At TARDISCon, part of the TARDIS team (Anirban , Jing, and Jack) worked on a new positronium spectrum sampler. Positronium is a bound system of an electron and a positron that is stable for only a very short time (nanoseconds). It has a chance to be formed as part of the beta decay process of radioactive elements in supernovae. When the electron-positron pair annihilate each other, they can produce either 2 or 3 gamma-rays. We wrote code to sample the possible gamma-ray energies by inverting the integral description from Ore & Powell (1949).
This sampler will be used as part of the gamma-ray energy deposition module for TARDIS that is currently under development. It will enable TARDIS to accurately simulate the formation and annihilation of positronium and the resulting gamma-ray spectra and deposition rates.
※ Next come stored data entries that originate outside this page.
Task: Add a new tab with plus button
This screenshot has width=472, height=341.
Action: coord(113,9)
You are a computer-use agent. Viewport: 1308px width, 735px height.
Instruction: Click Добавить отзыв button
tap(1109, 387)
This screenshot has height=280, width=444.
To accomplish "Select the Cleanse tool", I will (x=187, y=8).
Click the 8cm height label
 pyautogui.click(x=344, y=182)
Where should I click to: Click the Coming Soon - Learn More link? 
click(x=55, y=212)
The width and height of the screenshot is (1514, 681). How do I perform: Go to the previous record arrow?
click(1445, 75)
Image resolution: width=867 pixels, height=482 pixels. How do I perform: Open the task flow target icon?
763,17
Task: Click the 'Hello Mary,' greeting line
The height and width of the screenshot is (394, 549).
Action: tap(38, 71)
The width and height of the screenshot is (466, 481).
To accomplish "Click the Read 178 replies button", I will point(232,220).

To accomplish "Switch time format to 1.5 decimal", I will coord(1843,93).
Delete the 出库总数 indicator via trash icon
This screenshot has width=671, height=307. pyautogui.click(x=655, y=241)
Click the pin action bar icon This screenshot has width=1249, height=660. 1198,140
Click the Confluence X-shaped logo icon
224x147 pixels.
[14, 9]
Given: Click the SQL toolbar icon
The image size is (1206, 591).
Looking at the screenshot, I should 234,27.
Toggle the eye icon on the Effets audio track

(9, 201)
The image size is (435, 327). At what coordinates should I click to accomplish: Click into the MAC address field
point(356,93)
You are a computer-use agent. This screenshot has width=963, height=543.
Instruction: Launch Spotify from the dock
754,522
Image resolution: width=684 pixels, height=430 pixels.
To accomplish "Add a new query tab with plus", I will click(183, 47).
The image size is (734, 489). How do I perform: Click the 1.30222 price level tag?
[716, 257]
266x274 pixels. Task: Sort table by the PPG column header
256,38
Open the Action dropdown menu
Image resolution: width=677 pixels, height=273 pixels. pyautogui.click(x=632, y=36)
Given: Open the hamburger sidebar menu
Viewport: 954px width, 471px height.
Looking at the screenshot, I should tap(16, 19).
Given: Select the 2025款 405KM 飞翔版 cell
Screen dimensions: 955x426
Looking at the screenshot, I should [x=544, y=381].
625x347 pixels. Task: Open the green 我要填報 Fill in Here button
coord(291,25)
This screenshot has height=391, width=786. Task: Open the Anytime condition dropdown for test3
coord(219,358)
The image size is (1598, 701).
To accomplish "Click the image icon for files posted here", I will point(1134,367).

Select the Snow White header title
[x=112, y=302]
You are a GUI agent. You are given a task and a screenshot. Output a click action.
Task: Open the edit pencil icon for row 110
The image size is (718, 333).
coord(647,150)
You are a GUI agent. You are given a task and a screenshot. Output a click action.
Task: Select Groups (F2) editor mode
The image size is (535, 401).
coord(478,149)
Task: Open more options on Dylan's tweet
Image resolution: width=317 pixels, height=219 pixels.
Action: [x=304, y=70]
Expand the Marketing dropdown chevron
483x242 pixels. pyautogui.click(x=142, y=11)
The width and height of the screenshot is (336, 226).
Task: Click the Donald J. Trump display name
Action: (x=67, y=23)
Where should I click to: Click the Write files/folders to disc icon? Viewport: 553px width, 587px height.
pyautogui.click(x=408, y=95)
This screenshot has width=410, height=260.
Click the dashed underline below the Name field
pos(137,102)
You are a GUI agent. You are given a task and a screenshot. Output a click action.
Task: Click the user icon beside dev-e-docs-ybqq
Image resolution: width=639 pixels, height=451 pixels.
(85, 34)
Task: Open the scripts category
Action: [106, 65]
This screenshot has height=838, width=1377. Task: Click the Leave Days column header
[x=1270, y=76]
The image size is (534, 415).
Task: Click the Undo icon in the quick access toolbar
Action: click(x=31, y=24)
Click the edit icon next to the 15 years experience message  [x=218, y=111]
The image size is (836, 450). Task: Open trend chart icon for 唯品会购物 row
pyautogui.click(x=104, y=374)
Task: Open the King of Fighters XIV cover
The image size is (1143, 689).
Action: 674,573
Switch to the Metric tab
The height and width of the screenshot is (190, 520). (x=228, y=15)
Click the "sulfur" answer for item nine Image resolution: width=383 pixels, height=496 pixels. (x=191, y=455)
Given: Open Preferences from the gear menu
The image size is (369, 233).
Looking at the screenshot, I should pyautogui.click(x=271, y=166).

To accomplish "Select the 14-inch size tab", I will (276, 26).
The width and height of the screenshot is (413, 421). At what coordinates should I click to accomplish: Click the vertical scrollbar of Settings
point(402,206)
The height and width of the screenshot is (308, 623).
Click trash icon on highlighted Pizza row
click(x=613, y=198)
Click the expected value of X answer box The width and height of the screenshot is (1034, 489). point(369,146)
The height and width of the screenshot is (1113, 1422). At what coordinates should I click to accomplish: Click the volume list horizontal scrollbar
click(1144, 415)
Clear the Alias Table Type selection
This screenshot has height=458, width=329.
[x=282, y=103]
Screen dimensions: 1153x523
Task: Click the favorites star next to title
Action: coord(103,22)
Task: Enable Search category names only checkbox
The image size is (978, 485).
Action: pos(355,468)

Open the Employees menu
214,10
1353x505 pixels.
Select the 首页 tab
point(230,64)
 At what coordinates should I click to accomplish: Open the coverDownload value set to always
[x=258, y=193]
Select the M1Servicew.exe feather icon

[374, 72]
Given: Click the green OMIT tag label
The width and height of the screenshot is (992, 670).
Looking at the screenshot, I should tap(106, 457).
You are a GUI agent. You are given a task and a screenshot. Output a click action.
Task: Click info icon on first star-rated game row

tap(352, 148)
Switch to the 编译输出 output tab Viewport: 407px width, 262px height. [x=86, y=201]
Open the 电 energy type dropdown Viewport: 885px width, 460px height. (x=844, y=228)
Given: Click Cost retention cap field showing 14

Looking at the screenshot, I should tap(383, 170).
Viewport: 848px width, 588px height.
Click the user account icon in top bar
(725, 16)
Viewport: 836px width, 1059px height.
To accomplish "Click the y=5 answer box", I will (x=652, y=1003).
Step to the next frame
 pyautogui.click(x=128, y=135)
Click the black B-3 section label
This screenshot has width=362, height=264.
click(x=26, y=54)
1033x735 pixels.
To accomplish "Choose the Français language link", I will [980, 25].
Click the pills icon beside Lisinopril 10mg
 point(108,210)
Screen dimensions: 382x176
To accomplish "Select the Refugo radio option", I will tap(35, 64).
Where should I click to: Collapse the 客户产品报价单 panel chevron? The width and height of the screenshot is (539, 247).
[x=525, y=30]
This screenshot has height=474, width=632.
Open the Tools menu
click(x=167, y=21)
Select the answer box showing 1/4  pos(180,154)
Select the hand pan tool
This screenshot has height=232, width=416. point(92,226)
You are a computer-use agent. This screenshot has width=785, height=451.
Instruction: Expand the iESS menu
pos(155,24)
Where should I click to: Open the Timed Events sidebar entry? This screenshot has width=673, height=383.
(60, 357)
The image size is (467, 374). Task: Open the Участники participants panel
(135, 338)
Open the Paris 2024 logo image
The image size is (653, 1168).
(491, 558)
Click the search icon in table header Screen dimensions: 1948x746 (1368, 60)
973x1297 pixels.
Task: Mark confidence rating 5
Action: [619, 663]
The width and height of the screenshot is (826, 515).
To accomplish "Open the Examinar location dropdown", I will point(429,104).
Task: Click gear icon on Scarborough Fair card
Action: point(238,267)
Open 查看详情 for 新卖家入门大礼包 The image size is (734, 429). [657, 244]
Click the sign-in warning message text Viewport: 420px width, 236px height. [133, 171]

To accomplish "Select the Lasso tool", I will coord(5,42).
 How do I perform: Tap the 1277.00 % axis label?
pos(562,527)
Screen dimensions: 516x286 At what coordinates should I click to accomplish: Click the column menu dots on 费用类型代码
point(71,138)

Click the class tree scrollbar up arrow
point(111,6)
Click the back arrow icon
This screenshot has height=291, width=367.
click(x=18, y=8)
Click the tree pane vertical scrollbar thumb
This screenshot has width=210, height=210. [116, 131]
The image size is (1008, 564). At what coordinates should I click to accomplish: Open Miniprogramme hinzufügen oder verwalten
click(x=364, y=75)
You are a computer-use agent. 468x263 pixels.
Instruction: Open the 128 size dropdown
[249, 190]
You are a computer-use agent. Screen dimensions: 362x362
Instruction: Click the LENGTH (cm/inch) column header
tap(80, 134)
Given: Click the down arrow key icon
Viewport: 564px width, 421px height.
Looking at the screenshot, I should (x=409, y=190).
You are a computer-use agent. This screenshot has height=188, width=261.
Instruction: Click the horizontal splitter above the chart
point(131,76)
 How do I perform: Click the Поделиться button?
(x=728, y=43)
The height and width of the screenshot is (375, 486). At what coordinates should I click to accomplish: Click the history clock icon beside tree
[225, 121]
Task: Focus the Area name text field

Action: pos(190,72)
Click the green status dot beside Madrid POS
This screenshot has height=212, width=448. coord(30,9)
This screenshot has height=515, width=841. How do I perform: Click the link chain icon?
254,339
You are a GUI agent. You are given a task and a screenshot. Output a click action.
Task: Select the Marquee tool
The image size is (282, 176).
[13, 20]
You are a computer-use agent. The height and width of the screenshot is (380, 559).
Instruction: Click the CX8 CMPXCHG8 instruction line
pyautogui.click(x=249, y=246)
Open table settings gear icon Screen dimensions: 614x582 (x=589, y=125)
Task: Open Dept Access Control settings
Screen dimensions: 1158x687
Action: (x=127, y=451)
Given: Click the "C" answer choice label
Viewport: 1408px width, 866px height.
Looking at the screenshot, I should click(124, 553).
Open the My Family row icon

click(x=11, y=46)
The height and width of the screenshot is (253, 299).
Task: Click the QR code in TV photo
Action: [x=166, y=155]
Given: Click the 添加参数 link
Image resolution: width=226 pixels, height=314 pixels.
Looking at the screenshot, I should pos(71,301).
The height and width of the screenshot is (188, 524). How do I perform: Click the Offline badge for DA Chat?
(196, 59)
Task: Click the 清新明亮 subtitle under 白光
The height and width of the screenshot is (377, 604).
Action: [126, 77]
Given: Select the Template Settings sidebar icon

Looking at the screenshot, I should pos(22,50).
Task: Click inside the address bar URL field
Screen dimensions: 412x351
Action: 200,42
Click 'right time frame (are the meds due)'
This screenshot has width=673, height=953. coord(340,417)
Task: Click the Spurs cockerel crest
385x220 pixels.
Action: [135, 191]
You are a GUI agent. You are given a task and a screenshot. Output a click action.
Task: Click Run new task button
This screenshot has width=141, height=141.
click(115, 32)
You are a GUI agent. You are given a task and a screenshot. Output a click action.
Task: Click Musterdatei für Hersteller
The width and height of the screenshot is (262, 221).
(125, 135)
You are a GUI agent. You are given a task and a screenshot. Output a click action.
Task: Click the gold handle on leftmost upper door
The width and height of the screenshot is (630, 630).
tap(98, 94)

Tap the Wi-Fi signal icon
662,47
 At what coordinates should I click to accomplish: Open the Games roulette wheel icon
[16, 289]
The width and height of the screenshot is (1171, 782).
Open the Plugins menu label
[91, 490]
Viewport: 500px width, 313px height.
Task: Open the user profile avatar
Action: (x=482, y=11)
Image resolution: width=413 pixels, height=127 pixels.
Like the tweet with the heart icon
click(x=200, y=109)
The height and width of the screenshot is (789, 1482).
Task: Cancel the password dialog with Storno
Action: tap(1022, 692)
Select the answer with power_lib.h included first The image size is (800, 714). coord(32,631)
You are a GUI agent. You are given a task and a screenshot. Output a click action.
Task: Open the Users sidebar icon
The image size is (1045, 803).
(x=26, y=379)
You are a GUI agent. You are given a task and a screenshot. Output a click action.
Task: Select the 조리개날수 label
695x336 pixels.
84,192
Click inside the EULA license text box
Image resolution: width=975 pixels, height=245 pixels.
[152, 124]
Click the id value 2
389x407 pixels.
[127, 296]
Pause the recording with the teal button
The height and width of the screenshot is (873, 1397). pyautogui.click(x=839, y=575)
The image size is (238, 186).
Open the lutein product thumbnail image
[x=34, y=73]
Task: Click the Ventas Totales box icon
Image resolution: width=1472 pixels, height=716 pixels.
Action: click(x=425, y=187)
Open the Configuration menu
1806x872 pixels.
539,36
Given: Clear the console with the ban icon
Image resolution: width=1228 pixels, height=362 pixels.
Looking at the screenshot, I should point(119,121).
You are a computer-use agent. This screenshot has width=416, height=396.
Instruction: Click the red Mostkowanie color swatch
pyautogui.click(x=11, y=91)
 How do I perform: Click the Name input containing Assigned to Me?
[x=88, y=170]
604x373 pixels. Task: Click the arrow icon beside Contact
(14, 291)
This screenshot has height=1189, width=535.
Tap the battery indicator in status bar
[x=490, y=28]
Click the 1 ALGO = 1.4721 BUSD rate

In addition to adding samplers for new physics processes, TARDIS team members added new sampling features to the existing radiative transfer framework. Jack, Anirban , and Wolfgang wrote a weighted sampler implementation for the Monte Carlo packet instantiation. This new sampler allows TARDIS to draw more packet samples in wavelength regions with low radiative intensity to improve the quality of the statistics, especially near the red and blue ends of the spectrum. In contrast to the original packet sampler, which generates packets at each frequency with a probability corresponding to its initial radiative intensity, the weighted sampler works by drawing frequencies for each packet uniformly across the spectrum and assigning a weight to each packet based on the initial radiative intensity. In the future, this sampler will serve to help TARDIS both track and actively improve its sampling efficiency in undersampled regions of the spectrum as well as serve as a base for more complex importance samplers.